This question is quite specific, so apologies in advance. I don't have a clue of how to approach this. Answers and links to more general versions of this will also be very welcomed.
Let $F$ be a field and $A = F[x,y,z]$. $J=\langle xy-z^2 \rangle$ is an ideal in $A$. Denote $R=A/J$, and let $I=\langle x+J, y+J \rangle =\langle x+J \rangle + \langle y+J \rangle $ be an ideal in $R$.
I need to prove that $R/I \cong F[w]$.
On
Assuming you meant $I = \langle x + J, z + J\rangle $:
There’s a bijection between $I \subseteq A / J$ and $J \subseteq I’ \subseteq A$ given by $\pi:A \to A / J$, $x \mapsto x + J$, which gives $\pi (I’) = I$. We can verify that $\pi (xA + zA) = I$, that is
$$I = I’ / J = (xA + zA) / J$$
By the Third Isomorphism Theorem we have
$$R/I = A/J/I = (A/J)/(A/I’) \simeq A /I’ = A/(xA+zA)$$
Finally, we can construct an isomorphism (“cancel out x and z”) and see that $$A/(xA+zA) = F[x, y, z] / (xF[x, y, z] + zF[x, y, z]) \simeq F[w]$$
Thus $R/I \simeq F[w]$.
On
Let's try and clear up things before starting.

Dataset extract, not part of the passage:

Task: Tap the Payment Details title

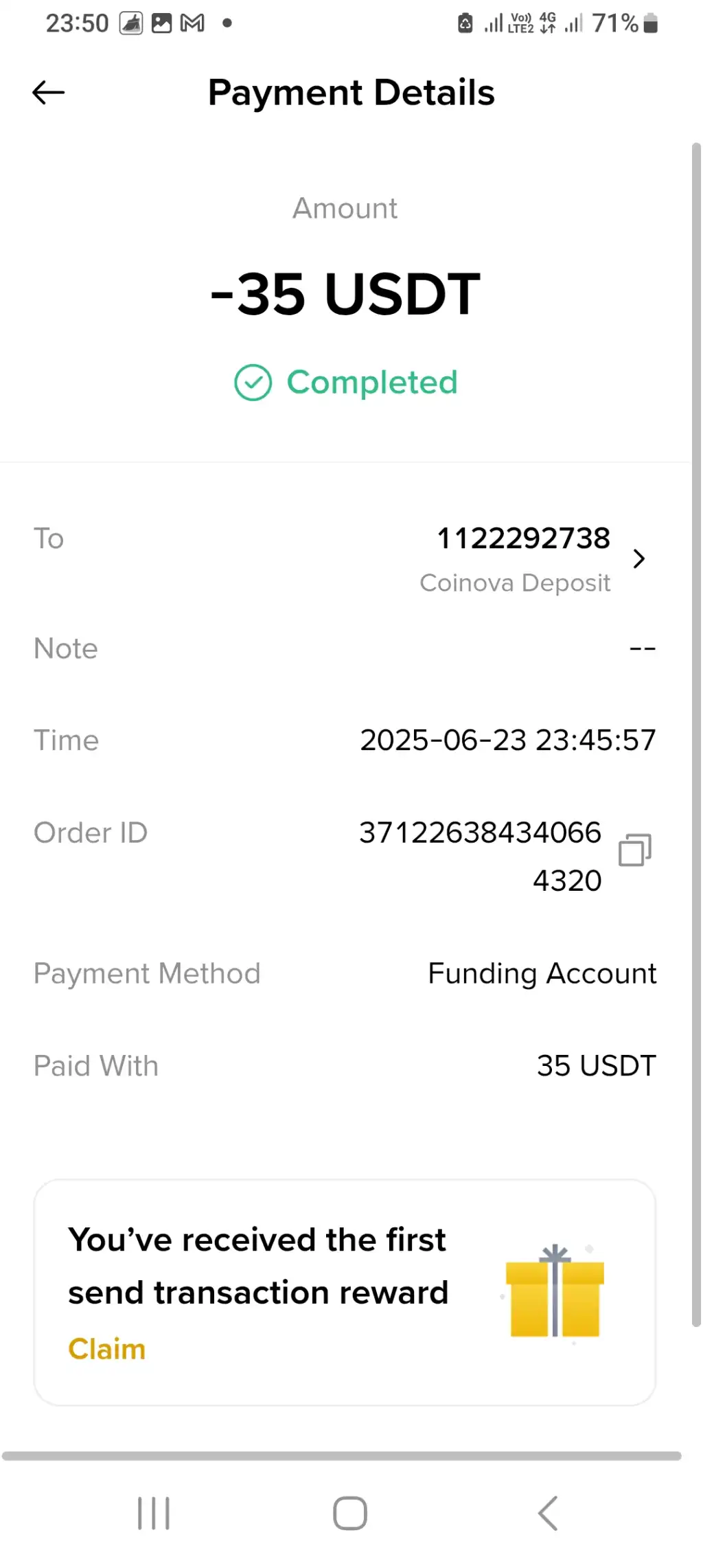Action: [352, 93]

If $\tilde{x}=x+J$, $\tilde{y}=y+J$ and $\tilde{z}=z+J$ as elements of $R=A/J$, then all three elements are nonzero (easy degree considerations); however, $\tilde{z}^2=0+J\in I=\langle\tilde{x},\tilde{y}\rangle$. Hence $I$ is not a prime ideal. Thus the request to prove that $R/I\cong F[w]$ should be interpreted in the sense
prove that $R/I$ is generated by a single element as an $F$-algebra.
It is not possible that $w$ is an indeterminate over $F$, because $R/I$ is not a domain.
Let $A$ be a ring with an ideal $J$. If $R=A/J$ and $I$ is an ideal of $R$, there is a unique ideal $I'$ of $A$ such that $J\subseteq I'$ and $I=I'/J$.
Also, $R/I\cong A/I'$.
What's $I'$ in your case? It is simply $\langle x,y\rangle+J$ (prove it).
Therefore the ring $A/I'$ is generated, as an $F$-algebra, by a single element, namely the image of $z$.
By basic commutative algebra there are canonical isomorphisms $$(A/\langle xy-z^2\rangle)/\langle x+J,y+J\rangle\cong A/\langle x,y,xy-z^2\rangle=A/\langle x,y,z^2\rangle\cong F[z]/\langle z^2\rangle,$$ where the middle identity comes frome the simple fact that $\langle x,y,xy-z^2\rangle=\langle x,y,z^2\rangle$. It is not hard to prove (exercise for you?) that for any field $F$ you have $$F[z]/\langle z^2\rangle\not\cong F[w].$$ In particular, what you are asked to prove is false.